■ CHALLENGE ■
Please put everything from the line containing "Where should I click to: Open" down through the end of the entries below into a numbered list, skipping blank lines. Leave the pictures out of your answer.

■ DATA EXCERPTS ■
=-=-=-=-=
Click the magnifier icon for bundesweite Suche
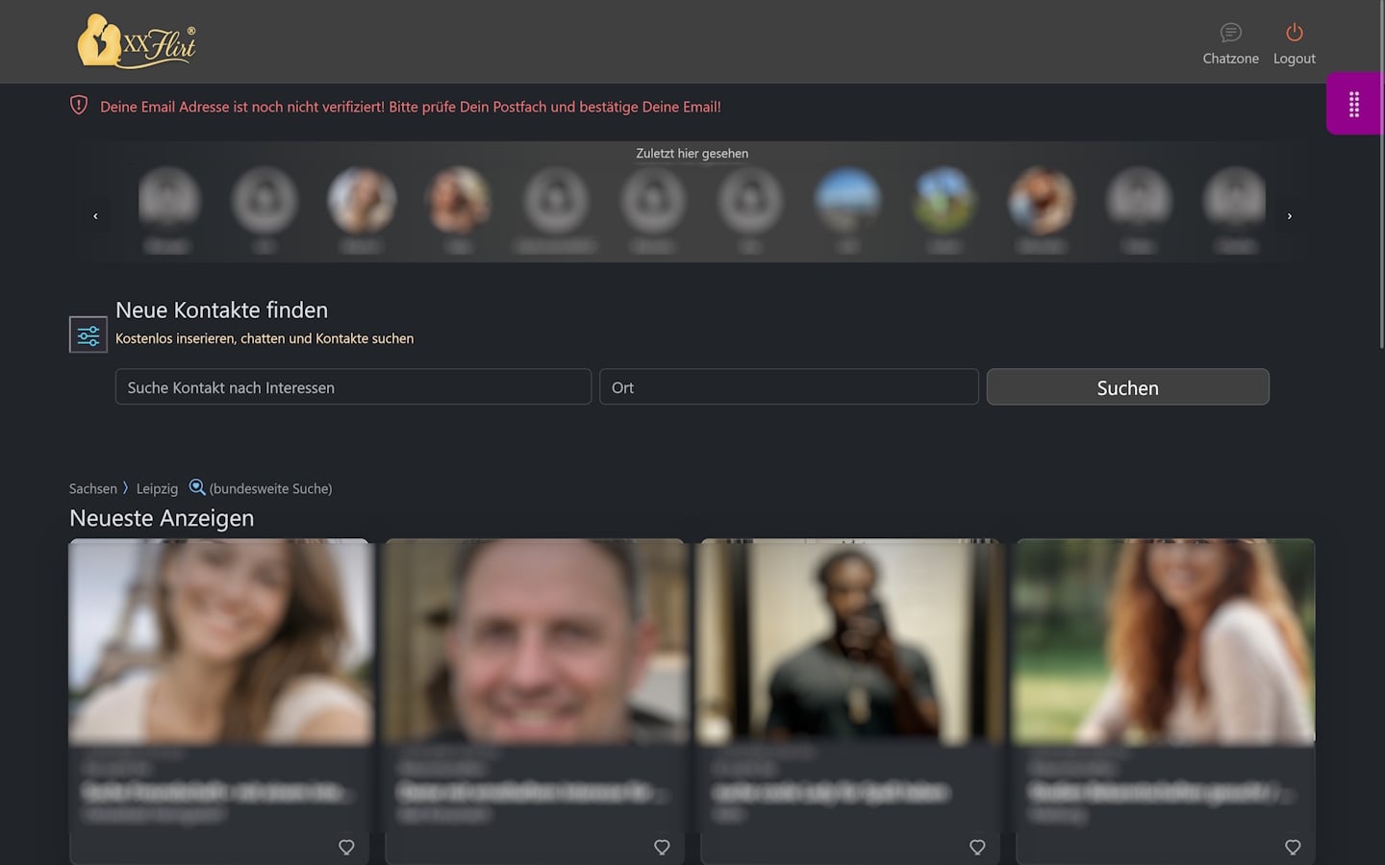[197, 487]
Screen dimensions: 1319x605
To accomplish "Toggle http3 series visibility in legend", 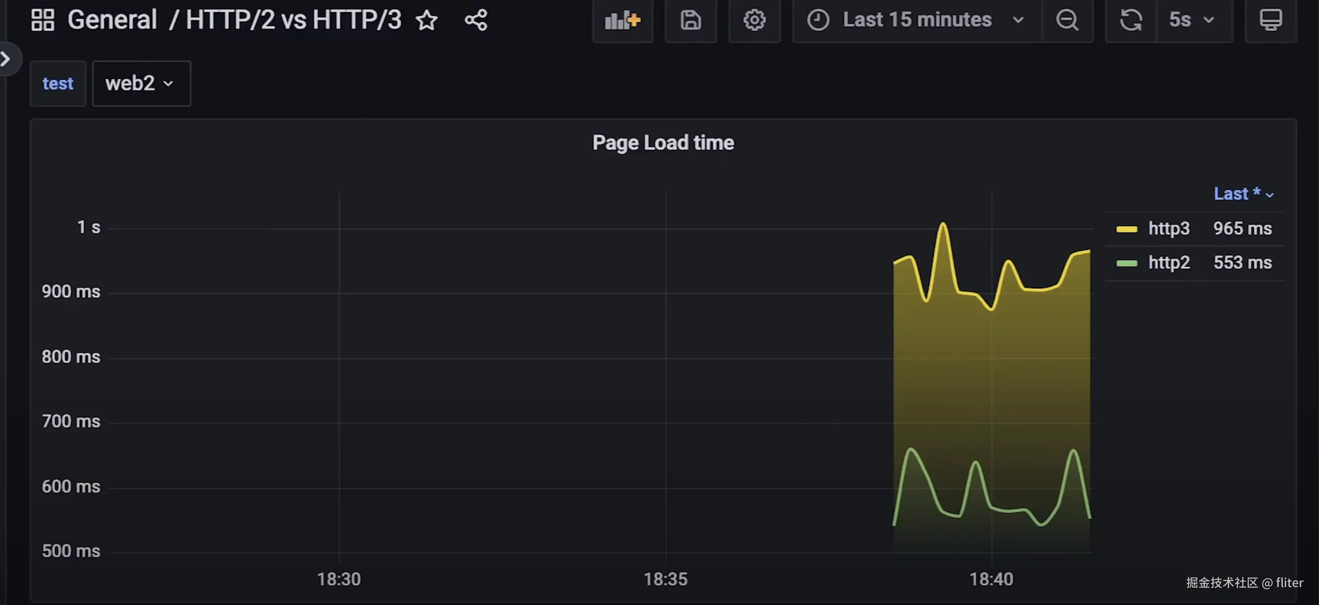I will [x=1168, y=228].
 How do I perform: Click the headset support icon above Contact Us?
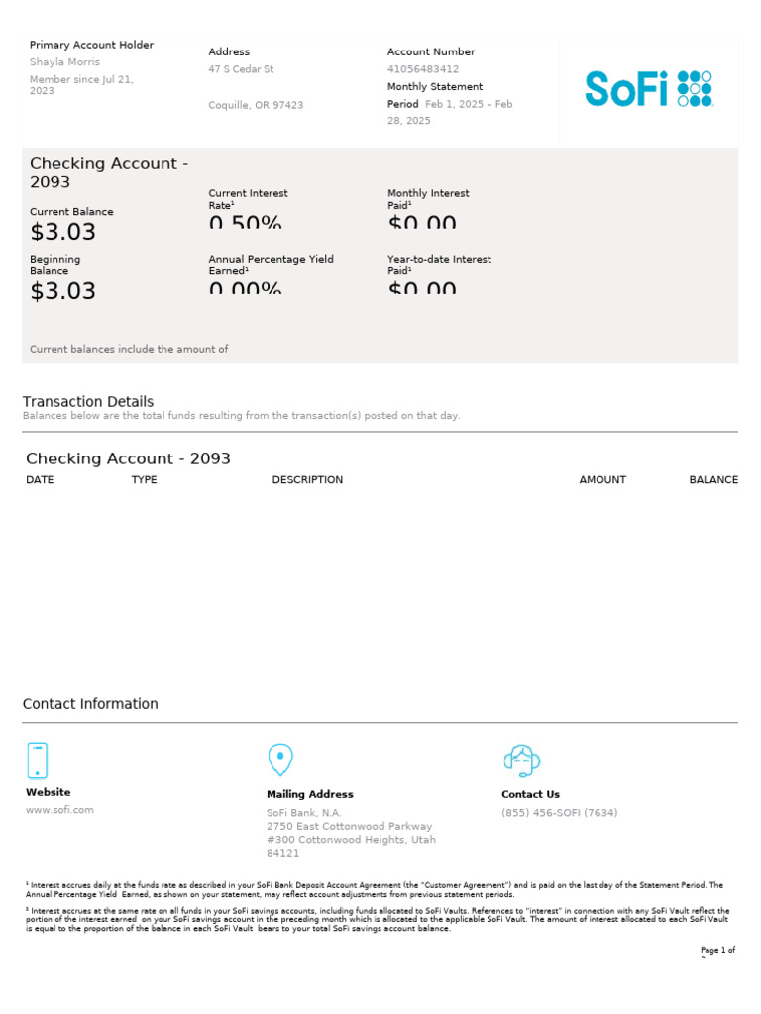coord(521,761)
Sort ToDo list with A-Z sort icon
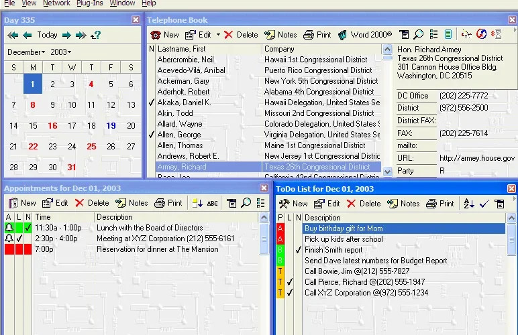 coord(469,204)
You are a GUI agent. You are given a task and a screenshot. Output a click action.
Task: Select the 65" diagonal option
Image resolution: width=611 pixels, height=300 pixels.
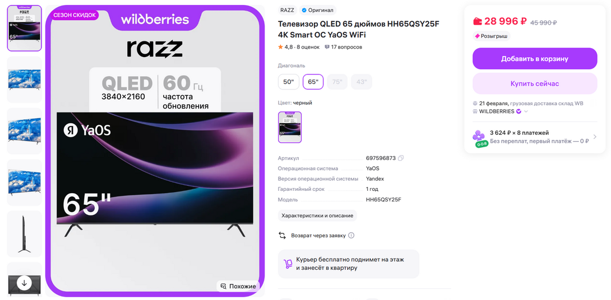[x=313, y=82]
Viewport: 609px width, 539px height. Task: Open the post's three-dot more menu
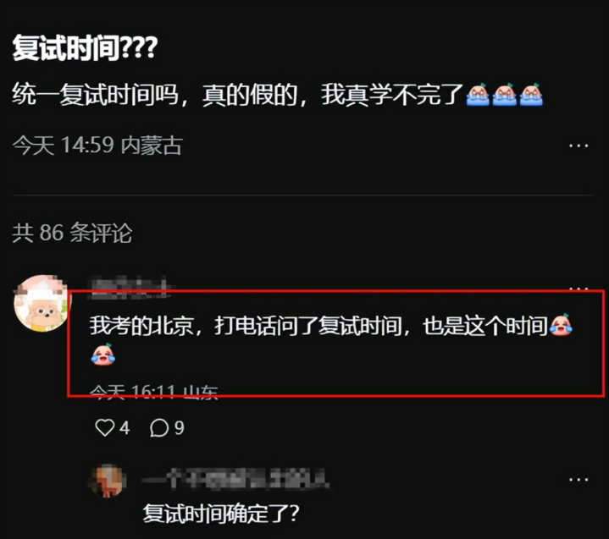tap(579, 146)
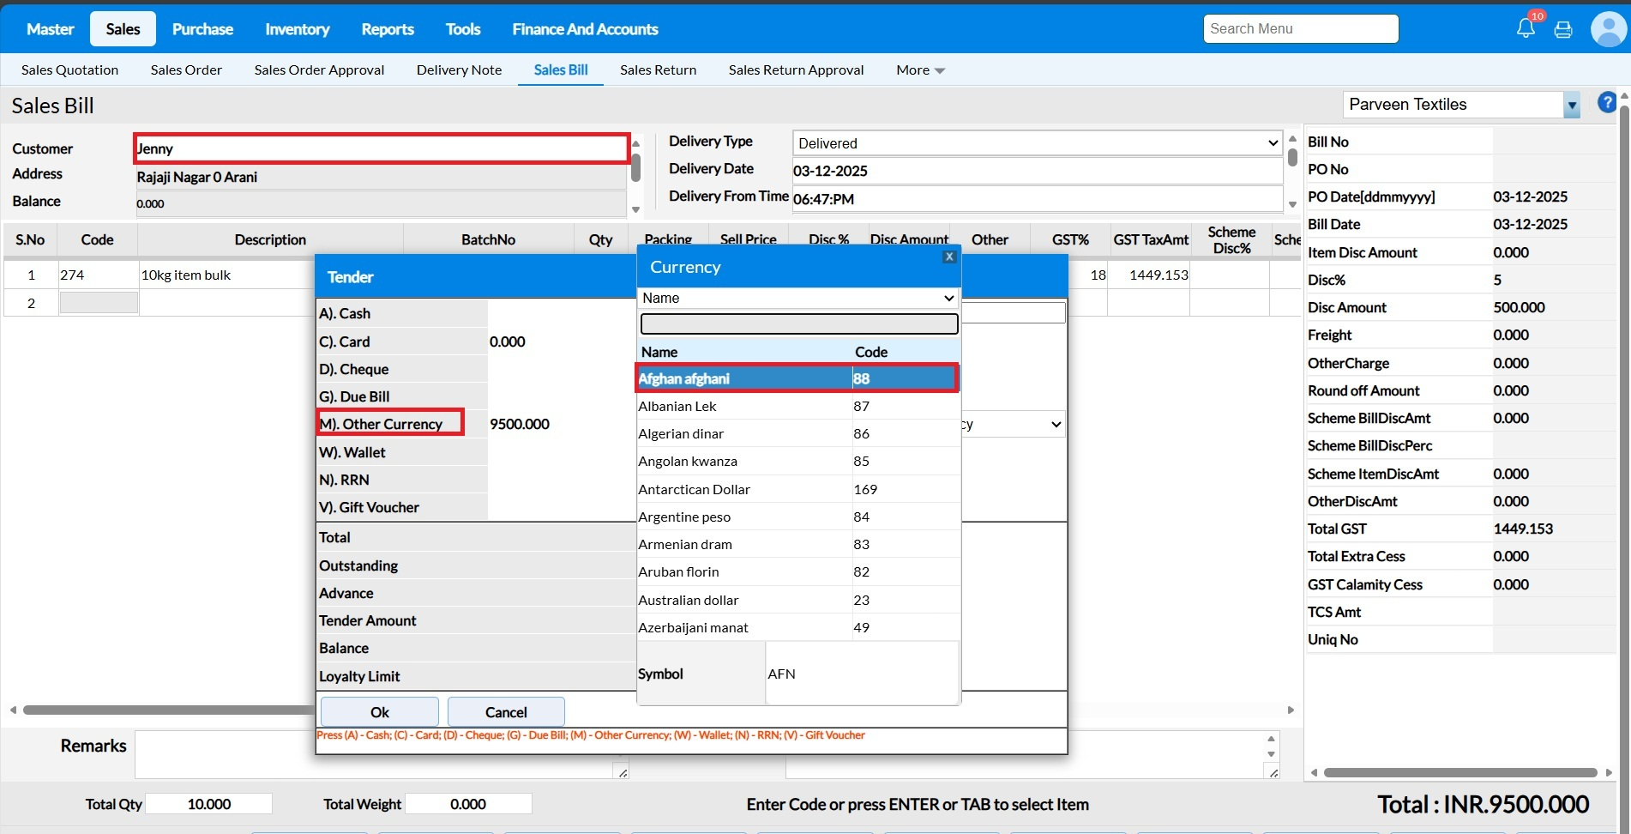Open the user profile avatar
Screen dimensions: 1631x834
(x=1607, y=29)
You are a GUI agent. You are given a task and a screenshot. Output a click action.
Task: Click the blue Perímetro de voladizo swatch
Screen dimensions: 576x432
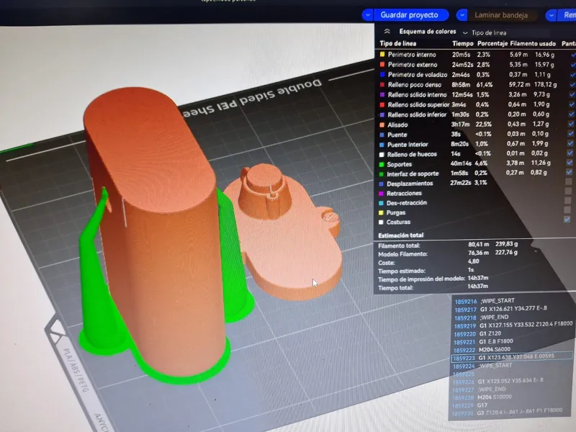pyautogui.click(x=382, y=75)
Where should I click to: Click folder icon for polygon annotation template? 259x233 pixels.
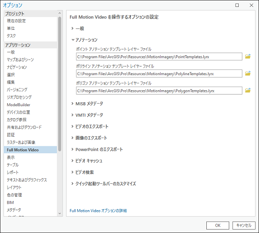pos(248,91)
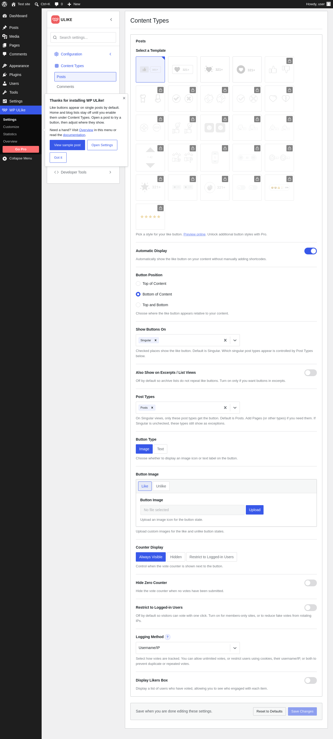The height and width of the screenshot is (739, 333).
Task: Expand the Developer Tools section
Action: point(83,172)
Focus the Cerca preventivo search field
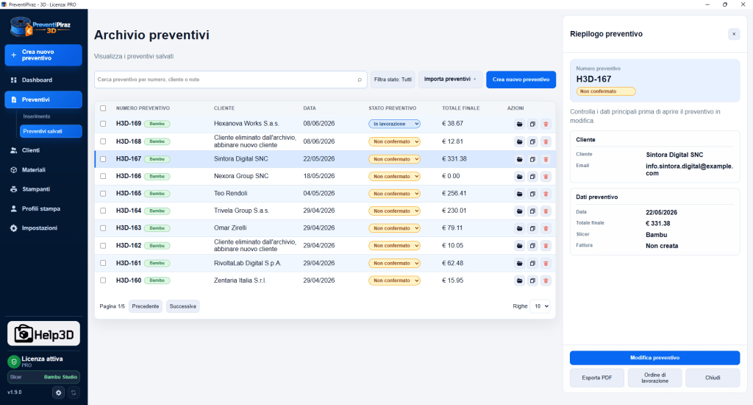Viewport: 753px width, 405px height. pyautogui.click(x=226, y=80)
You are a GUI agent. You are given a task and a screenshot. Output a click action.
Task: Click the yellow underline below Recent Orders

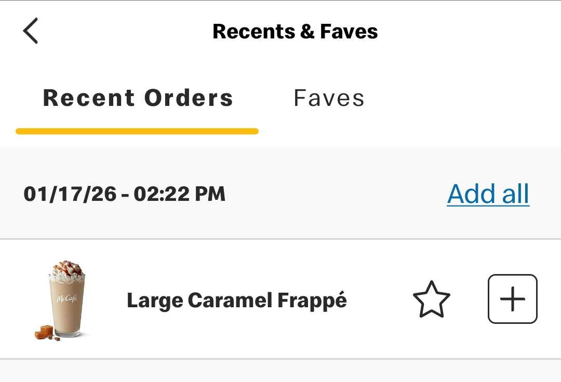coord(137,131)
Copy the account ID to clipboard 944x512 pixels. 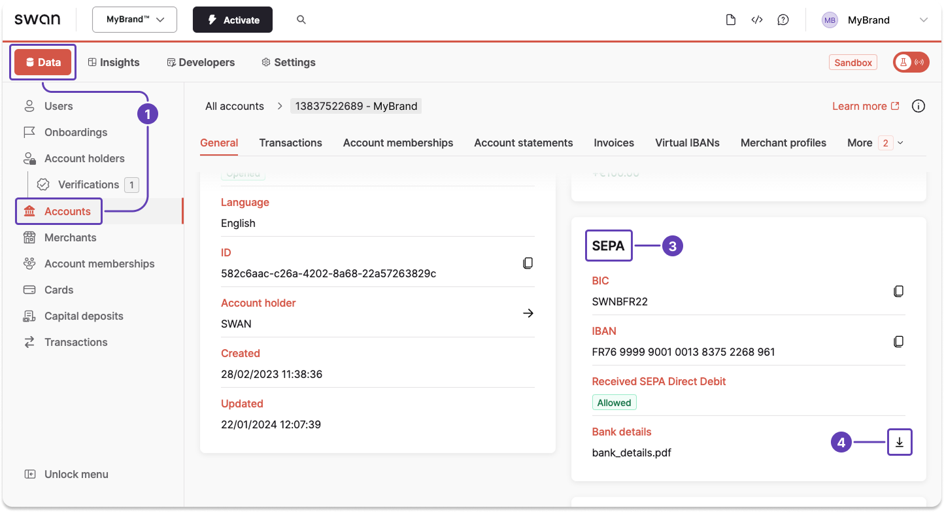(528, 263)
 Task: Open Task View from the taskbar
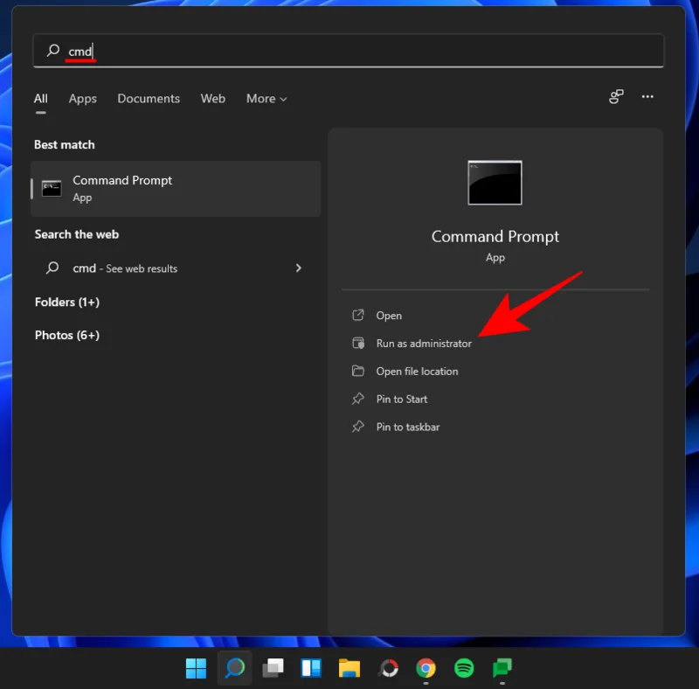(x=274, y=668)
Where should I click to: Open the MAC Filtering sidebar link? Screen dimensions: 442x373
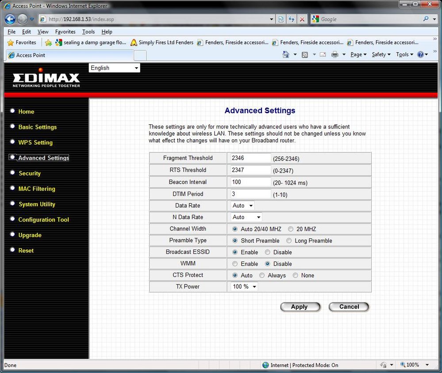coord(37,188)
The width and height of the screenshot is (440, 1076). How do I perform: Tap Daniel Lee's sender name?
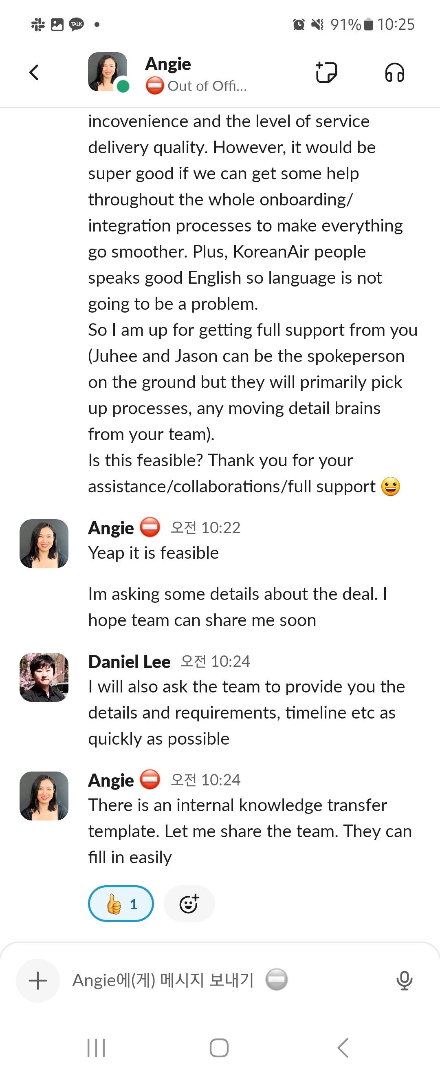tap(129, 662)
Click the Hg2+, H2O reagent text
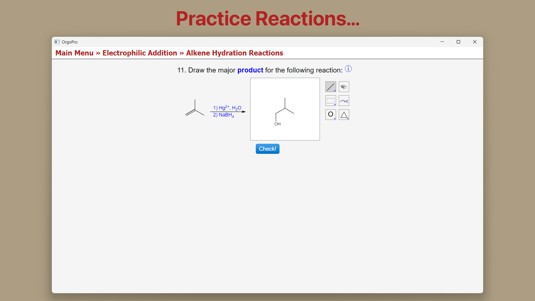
=-=-=-=-=
■ EXPECTED ANSWER ■
1. Where should I click to: Open the MAC Filtering sidebar link? Screen dimensions: 442x373
2. coord(37,188)
3. The width and height of the screenshot is (440, 1076). How do I perform: Tap Daniel Lee's sender name?
4. tap(129, 662)
5. Click the Hg2+, H2O reagent text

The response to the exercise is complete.